= Territorial abbey =

Religious community

The coat of arms of a territorial abbot are distinguished by a green galero with twelve tassels and a gold crozier with a veil attached

A territorial abbey (or territorial abbacy) is a particular church of the Catholic Church comprising defined territory which is not part of a diocese but surrounds an abbey or monastery whose abbot or superior functions as ordinary for all Catholics and parishes in the territory. Such an abbot is called a territorial abbot or abbot nullius diœceseos (abbreviated abbot nullius and Latin for "abbot of no diocese"). A territorial abbot thus differs from an ordinary abbot, who exercises authority only within the monastery's walls or to monks or canons who have taken their vows there. A territorial abbot is equivalent to a diocesan bishop in Catholic canon law.

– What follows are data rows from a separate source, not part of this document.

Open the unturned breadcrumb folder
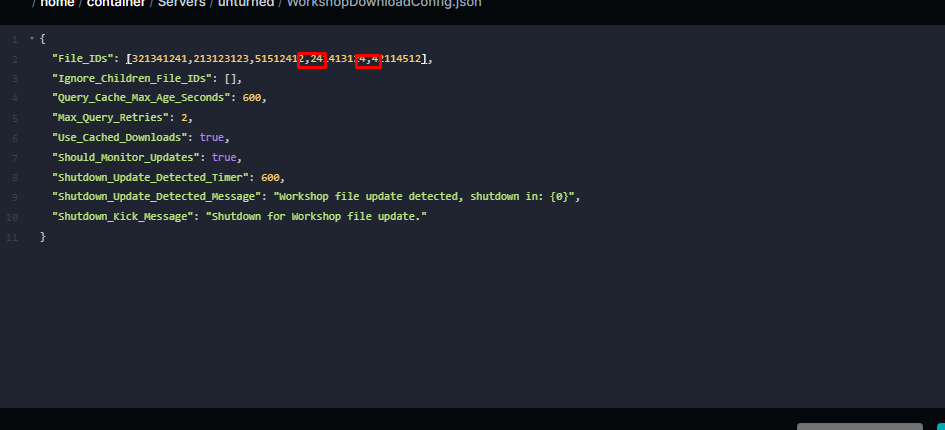 247,3
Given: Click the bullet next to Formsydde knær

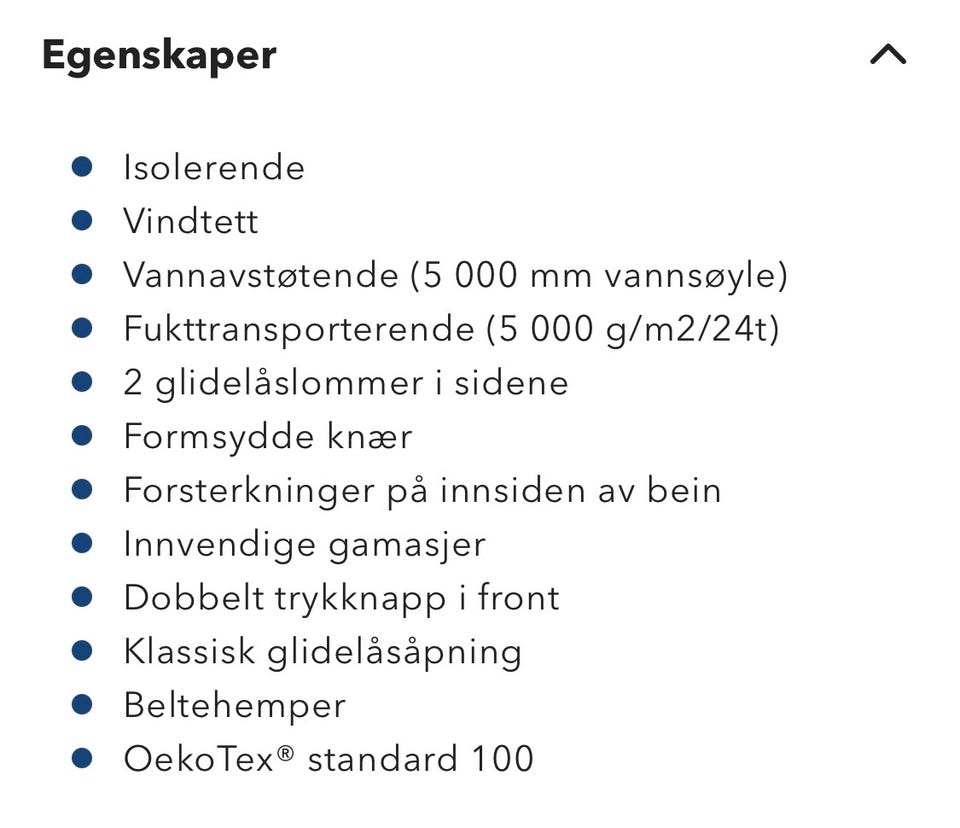Looking at the screenshot, I should pos(83,436).
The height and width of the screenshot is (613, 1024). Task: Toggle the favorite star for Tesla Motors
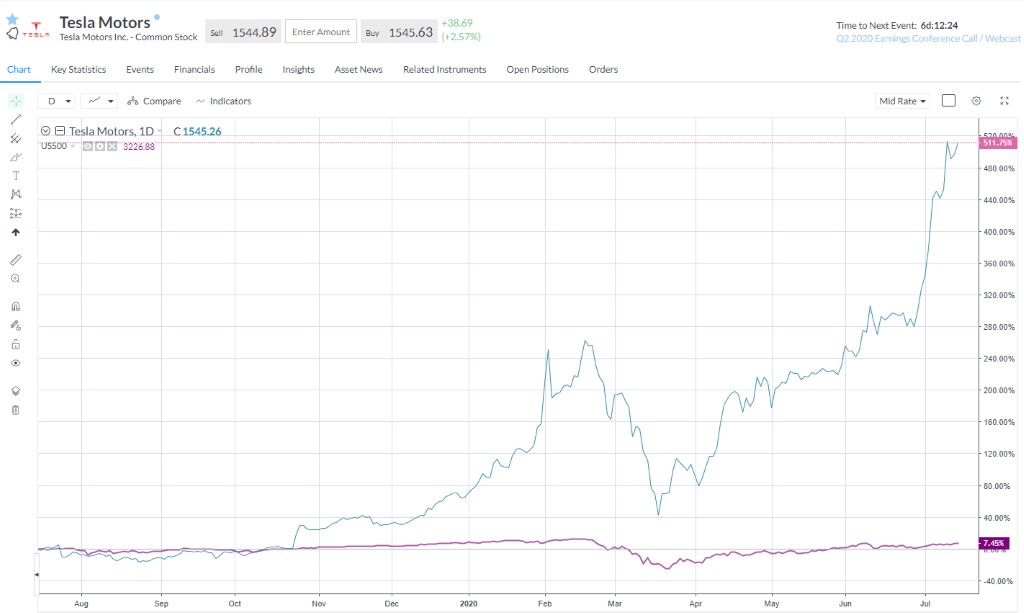point(12,19)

While most belong to the Latin Church, and usually to the Benedictine or Cistercian Orders, there is one Eastern Catholic territorial abbey: the Italo-Albanian Greek Catholic Abbey of Grottaferrata. The closest equivalent in the Eastern Orthodox Church would be a stauropegion (e.g. most famously, Mount Athos).

==History==
Though territorial (like other) abbots are elected by the monks of their abbey, a territorial abbot can only receive the abbatial blessing and be installed under a mandate from the pope, just as a bishop cannot be ordained and installed as ordinary of a diocese without such a mandate.

After the Second Vatican Council, more emphasis has been placed on the unique nature of the episcopacy and on the traditional organization of the church into dioceses under bishops. Abbeys nullius have been phased out in favor of the erection of new dioceses or the absorption of the territory into an existing diocese. A few ancient territorial abbeys still exist in Europe, and there is one in Korea.

==Present territorial abbeys==
There are eleven remaining territorial abbeys, as listed by the Holy See in the Annuario Pontificio:
- Austria
- Wettingen-Mehrerau

- Hungary
- Pannonhalma

- Italy
- Monte Oliveto Maggiore
- Montevergine
- Santa Maria di Grottaferrata
- Santissima Trinità di Cava de’ Tirreni
- Abbey of Saint Scholastica, Subiaco (lost most of its territory to neighbouring dioceses)
- Monte Cassino (lost most of its territory to the Diocese of Sora-Aquino-Pontecorvo)

- Korea
- Tŏkwon (덕원), North Korea
  - Tŏkwon (currently the only territorial abbey outside Europe) has been vacant for many years. The Abbot of Waegwan is its present apostolic administrator. It has not been united with any Korean diocese on account of the effective vacancy of the dioceses of North Korea and the lack of effective jurisdiction exercised by the Church based in South Korea.

- Switzerland
- Saint-Maurice d’Agaune
- Maria Einsiedeln

== Other historical territorial abbeys ==
Historically there have been more, such as:

=== Americas ===
- in North America :
  - Belmont Abbey – Mary, Help of Christians, which was the jurisdiction governing half of North Carolina from 1910 until 1960, when it lost its last piece of territory. The jurisdiction as a territorial abbey was formally suppressed in 1977, and the house is now a normal monastery located within the Diocese of Charlotte.
  - St. Peter-Muenster, which from 1921 until 1998 served a remote area of Saskatchewan, Canada. The abbey still exists as a normal monastery, but its territorial jurisdiction was absorbed by the Diocese of Saskatoon.

=== Asia ===
- in Southeast Asia:
  - Abbacy Nullius of Cebu (1565-1578) - an abbacy vere nullius dioecesis [Eng. "of no diocese"], which is a kind of abbacy where the religious superior has jurisdiction over the clergy and laity of a district or territory which forms no part whatever of any diocese, was established in 1565 by the Augustinian missionaries to the Philippines who came with the Legazpi expedition to evangelize the natives of the islands. The Augustinians were led by their superior, Andrés de Urdaneta, who consequently became the first prelate of Cebu. The territory of the abbacy covered the entirety of the Spanish East Indies which included the Philippine Islands and other Pacific Islands. The abbacy ceased to exist with the establishment of the Diocese of Manila in 1578 which took over the same territory.